Using Disk Images

Discussion in 'Installation and Configuration of Parallels Desktop' started by SPelly, Oct 26, 2010.

  1. SPelly

    SPelly Member

    Messages:
    27
    Hi, Does anyone know if it's possible to use a file that contains a binary copy of a disk partition as a Parallels HDD device? I have an application where "disks" are created (essentially) using dd/mkfs on physical linux systems and then need to be modified by a windows xp guest.

    If the image file can't be used as-is, is it possible to convert the image to an HDD and after it has been used by the guest OS, convert the HDD back to a disk image?

    I'd prefer to avoid the conversion because it implies time consuming copies and extra disk space.
     
  2. SPelly

    SPelly Member

    Messages:
    27
    Not elegant but it works...

    The best-practices police would be on me in no time, but the following works for now.
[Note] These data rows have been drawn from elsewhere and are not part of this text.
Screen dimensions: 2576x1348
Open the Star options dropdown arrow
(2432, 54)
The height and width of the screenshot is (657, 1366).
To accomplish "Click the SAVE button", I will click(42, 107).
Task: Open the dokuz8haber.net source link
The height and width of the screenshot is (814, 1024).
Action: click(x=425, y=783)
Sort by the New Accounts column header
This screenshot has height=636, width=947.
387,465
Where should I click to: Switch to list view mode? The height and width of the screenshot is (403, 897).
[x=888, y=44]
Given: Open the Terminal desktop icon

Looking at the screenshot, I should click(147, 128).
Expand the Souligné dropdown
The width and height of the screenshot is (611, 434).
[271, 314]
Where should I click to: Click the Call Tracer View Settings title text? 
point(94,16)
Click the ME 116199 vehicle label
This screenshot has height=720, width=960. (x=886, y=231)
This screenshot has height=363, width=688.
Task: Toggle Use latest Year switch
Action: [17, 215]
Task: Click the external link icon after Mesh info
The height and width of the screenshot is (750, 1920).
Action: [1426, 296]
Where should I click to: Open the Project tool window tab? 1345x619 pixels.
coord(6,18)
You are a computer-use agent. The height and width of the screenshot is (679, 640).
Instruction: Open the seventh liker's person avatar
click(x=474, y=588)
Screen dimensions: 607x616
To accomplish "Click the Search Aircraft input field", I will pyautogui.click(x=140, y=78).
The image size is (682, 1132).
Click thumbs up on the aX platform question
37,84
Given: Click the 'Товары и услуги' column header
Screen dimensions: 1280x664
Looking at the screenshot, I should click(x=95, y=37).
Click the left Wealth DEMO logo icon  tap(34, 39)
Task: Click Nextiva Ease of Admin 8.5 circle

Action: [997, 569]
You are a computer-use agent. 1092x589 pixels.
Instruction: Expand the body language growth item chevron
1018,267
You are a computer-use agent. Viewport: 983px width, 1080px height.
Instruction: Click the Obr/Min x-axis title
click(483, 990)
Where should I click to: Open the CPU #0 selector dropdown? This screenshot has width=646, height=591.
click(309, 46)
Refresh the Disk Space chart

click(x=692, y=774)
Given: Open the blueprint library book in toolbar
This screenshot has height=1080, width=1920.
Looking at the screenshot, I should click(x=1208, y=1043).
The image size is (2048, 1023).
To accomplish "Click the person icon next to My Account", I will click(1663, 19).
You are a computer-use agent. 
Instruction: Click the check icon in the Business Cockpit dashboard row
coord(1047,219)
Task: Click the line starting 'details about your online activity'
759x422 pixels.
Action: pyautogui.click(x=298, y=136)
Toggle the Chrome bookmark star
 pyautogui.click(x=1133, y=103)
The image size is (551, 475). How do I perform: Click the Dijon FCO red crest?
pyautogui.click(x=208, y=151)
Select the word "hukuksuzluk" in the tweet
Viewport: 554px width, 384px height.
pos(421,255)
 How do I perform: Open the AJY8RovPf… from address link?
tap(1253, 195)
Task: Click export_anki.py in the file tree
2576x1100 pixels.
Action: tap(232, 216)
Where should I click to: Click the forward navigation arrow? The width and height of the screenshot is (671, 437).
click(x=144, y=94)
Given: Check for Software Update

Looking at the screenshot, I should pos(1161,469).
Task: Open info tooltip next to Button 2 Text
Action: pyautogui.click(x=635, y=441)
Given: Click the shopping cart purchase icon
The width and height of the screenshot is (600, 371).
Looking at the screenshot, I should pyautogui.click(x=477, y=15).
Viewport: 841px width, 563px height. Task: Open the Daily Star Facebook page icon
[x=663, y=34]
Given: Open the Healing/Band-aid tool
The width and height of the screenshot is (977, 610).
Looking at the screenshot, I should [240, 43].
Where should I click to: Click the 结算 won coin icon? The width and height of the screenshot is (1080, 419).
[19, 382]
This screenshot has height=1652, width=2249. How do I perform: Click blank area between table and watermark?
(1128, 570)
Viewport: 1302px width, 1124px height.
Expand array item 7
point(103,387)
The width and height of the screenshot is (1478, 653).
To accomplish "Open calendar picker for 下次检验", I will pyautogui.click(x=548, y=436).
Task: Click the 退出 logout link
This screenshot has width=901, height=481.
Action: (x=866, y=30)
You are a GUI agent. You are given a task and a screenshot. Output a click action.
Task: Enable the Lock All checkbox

    From the terminal, use prlctl to create a plain disk as big or bigger than the image file:
    prlctl set windows_XP --device-add hdd --type plain --iface ide --size image_sizeMB

    This creates a .HDD directory along with the other VM files named something like harddisk1.hdd. In that directory is a file named harddisk1.hdd.0.{some_guid}. It looks like parallels reserves the first 512 bytes of the file for their own uses. The rest is a disk image -- initially all zeroed out but ready to be partitioned. I replaced that file with my image, prefixed with 512 nulls. i.e.:

    dd if=ntfs.img of=harddisk1.hdd/harddisk1.hdd.0.\{some_guid\}.hds seek=1

    When I start the machine, the disk is available with my data on it.

    If anyone has a more robust suggestion, please share.
     
  3. joevt

    joevt Forum Maven

    Messages:
    1,208
    I think you can take your disk image and just change the file extension to .hdd. This only works with uncompressed disk images. When you try to use the disk image with Parallels Desktop, it will convert it to the new .hdd package type (a package is a folder with a special flag set so that you can't view the folder contents normally in the Finder without using "Show Package Contents" in the contextual menu).

    The .hdd file inside the folder will not have the 512 nulls. The 512 nulls are optional. The number of 512 nulls is defined by the "Padding" setting in the DiskDescriptor.xml file.